Skillv1.0.0

ClawScan security

Free Video Maker From Photo · ClawHub's context-aware review of the artifact, metadata, and declared behavior.

BenignApr 22, 2026, 7:54 AM

Verdict: benign
Confidence: medium
Model: gpt-5-mini
Summary: The skill's requests and runtime instructions align with its stated purpose (cloud-based photo→video rendering) but lacks public source/homepage and includes minor metadata that could leak local config info — review before uploading sensitive images or using a long-lived token.
Guidance: This skill appears coherent for turning photos into cloud-rendered videos, but before installing consider: (1) All user images will be uploaded to mega-api-prod.nemovideo.ai — do not send private or sensitive images unless you trust that service and its privacy policy. (2) The skill will use NEMO_TOKEN if present; only supply a token you control and trust. If you don’t want to provide a token, the agent will request an anonymous 7‑day token automatically — that is ephemeral but still sends data to the remote service. (3) Metadata references a local config path and auto-detection of install path; this could reveal whether local config exists or expose a local path string. (4) The skill has no public source or homepage — request the vendor/service URL, privacy policy, or source code before wide use. If you need higher assurance, ask for: the service's official domain verification, a privacy/retention policy, where tokens are stored (if at all), and sample API responses. Revoke any token you supply if you stop using the skill.

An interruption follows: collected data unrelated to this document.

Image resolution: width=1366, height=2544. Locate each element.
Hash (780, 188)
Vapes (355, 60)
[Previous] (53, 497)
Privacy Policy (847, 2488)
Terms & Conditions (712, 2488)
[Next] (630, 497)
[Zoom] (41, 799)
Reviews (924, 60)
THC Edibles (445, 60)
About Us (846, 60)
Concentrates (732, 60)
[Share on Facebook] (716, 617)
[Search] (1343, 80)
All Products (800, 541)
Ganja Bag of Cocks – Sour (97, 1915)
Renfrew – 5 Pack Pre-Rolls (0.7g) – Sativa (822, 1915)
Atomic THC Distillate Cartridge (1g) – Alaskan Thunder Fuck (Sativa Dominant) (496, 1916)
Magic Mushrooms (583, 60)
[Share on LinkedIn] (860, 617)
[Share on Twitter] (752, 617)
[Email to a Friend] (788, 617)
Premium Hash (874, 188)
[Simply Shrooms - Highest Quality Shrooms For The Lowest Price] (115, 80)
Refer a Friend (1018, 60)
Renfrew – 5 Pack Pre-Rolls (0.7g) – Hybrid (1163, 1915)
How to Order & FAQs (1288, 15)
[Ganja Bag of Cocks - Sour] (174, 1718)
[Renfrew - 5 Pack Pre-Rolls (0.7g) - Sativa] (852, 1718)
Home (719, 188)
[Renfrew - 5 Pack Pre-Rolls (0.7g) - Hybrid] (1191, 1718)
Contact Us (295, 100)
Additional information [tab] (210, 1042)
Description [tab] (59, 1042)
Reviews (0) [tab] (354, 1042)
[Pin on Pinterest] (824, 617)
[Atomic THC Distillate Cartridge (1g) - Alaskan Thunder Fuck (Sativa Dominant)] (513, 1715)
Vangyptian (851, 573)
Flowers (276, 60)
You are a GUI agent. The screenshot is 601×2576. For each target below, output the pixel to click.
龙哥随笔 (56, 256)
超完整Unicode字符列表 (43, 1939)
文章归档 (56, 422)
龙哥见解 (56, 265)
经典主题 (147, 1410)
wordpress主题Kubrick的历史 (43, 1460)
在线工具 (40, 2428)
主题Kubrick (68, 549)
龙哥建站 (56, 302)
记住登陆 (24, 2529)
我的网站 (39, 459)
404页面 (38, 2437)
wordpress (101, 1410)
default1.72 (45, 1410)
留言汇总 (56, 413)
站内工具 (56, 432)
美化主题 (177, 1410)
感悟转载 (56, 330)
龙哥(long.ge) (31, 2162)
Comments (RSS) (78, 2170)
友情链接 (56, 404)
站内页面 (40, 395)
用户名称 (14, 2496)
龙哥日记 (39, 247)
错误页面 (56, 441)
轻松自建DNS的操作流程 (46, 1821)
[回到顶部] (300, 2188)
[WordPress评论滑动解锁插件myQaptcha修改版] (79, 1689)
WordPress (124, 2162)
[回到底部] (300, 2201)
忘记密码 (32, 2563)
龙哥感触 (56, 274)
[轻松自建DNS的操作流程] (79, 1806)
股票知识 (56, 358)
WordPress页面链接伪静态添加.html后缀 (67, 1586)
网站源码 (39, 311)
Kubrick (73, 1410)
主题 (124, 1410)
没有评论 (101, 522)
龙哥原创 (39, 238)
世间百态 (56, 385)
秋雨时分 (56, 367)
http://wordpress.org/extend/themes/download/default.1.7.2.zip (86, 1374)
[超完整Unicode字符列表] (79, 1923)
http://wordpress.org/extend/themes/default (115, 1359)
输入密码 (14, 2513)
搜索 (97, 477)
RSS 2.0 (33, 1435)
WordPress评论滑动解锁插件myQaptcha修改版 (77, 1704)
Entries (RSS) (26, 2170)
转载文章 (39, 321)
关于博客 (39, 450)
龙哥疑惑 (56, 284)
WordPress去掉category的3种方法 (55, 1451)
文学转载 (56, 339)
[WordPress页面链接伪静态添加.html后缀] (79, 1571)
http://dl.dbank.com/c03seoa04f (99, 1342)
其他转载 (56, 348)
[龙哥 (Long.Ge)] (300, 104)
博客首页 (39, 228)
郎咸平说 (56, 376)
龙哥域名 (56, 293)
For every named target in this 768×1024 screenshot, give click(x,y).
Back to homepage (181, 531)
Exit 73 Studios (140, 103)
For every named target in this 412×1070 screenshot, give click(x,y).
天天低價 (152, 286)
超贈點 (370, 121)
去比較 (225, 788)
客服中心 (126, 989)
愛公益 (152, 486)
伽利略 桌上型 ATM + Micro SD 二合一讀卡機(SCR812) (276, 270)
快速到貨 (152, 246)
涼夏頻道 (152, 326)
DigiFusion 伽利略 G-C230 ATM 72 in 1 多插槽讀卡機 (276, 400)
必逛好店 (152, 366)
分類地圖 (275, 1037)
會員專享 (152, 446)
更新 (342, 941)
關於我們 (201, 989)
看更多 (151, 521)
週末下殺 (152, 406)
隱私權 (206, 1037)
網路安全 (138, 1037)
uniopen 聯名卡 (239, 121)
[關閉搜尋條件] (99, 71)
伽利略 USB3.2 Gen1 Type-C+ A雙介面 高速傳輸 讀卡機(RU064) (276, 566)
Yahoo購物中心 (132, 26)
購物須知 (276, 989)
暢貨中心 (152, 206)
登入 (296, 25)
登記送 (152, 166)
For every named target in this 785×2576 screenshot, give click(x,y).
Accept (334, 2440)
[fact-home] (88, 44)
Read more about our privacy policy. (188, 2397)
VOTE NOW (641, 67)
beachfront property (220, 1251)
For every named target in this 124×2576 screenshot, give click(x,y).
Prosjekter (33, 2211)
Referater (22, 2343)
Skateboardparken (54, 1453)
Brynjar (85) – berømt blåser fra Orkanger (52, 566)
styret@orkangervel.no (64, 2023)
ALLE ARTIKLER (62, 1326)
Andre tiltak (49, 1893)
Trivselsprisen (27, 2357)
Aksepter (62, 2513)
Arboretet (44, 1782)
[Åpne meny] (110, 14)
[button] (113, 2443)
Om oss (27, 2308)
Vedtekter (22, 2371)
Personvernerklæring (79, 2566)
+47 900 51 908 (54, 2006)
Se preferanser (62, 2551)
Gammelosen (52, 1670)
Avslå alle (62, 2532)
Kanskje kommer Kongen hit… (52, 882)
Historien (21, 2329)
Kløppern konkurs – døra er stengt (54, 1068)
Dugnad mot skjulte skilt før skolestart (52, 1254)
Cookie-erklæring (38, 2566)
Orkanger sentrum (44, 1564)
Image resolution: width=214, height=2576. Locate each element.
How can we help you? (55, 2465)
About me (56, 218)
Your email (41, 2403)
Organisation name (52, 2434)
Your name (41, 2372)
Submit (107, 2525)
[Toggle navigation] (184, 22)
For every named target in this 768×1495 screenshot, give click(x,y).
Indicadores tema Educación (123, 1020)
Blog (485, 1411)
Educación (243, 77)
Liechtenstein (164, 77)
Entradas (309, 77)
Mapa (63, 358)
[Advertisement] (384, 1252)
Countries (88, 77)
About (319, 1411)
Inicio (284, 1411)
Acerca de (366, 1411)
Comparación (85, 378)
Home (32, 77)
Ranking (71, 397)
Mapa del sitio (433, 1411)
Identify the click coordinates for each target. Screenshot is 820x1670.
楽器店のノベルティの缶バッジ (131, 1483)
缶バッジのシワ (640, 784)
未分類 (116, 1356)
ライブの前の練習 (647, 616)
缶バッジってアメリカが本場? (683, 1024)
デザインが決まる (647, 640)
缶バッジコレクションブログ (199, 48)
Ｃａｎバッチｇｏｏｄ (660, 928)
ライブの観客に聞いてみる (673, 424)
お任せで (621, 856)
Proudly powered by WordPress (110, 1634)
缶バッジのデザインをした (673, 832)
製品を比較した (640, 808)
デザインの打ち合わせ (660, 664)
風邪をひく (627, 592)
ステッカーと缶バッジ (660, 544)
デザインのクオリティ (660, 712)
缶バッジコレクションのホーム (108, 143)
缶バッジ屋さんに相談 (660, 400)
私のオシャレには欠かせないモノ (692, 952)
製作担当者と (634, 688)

Purpose & Capability: okThe skill is a cloud video-renderer and only requests a single service credential (NEMO_TOKEN) and references a nemovideo config path; these items match the described API interactions and upload workflow.
Instruction Scope: noteSKILL.md precisely instructs the agent to create sessions, upload user images, open SSE streams, poll render status, and return download URLs to a single remote host (mega-api-prod.nemovideo.ai). That behavior is expected for a cloud rendering service but does mean user files are uploaded to an external service. The skill also auto-acquires an anonymous token if NEMO_TOKEN is absent.
Install Mechanism: okNo install spec or code is present (instruction-only), so no binaries or archives will be written to disk during installation.
Credentials: noteOnly NEMO_TOKEN is required (declared as primary). The metadata also lists a config path (~/.config/nemovideo/) and asks to auto-detect an install path for X-Skill-Platform — this is plausible for locating an existing token or platform info but is not strictly necessary for core functionality and could expose local path/config presence.
Persistence & Privilege: okThe skill is not force-enabled (always:false) and does not request system-wide changes. It can be invoked autonomously by the agent (default), which is normal; nothing in the manifest asks to modify other skills or global settings.